↓

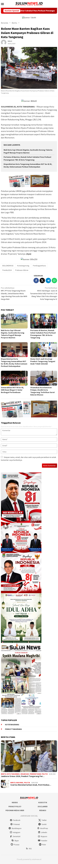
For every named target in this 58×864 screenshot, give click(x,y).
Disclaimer (42, 806)
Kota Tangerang (13, 774)
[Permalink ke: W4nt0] (3, 42)
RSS (30, 849)
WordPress (44, 828)
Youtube (44, 840)
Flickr (44, 844)
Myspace (44, 836)
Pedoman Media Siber (15, 810)
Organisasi (24, 774)
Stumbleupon (16, 828)
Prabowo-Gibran (21, 270)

↑

▸ GIVEN EXERCISE: Rescale the coordinates: reproduce all of the lines above, including the request, with each coordinate in the answers multiplied by 1.05 and rounded to the nearest whole number, halves rounded up. Leave the numbers in the request unchanged and leave the picture out.

▸ EXPECTED ANSWER:
For every named target in this 58×864 screenshot, give click(x,y).
Disclaimer (44, 846)
Kota Tangerang (14, 813)
[Permalink ke: W4nt0] (3, 44)
RSS (32, 891)
WordPress (46, 869)
Youtube (46, 882)
Flickr (46, 886)
Myspace (46, 878)
Pedoman Media Siber (16, 851)
Organisasi (25, 813)
Stumbleupon (17, 869)
Prabowo-Gibran (22, 284)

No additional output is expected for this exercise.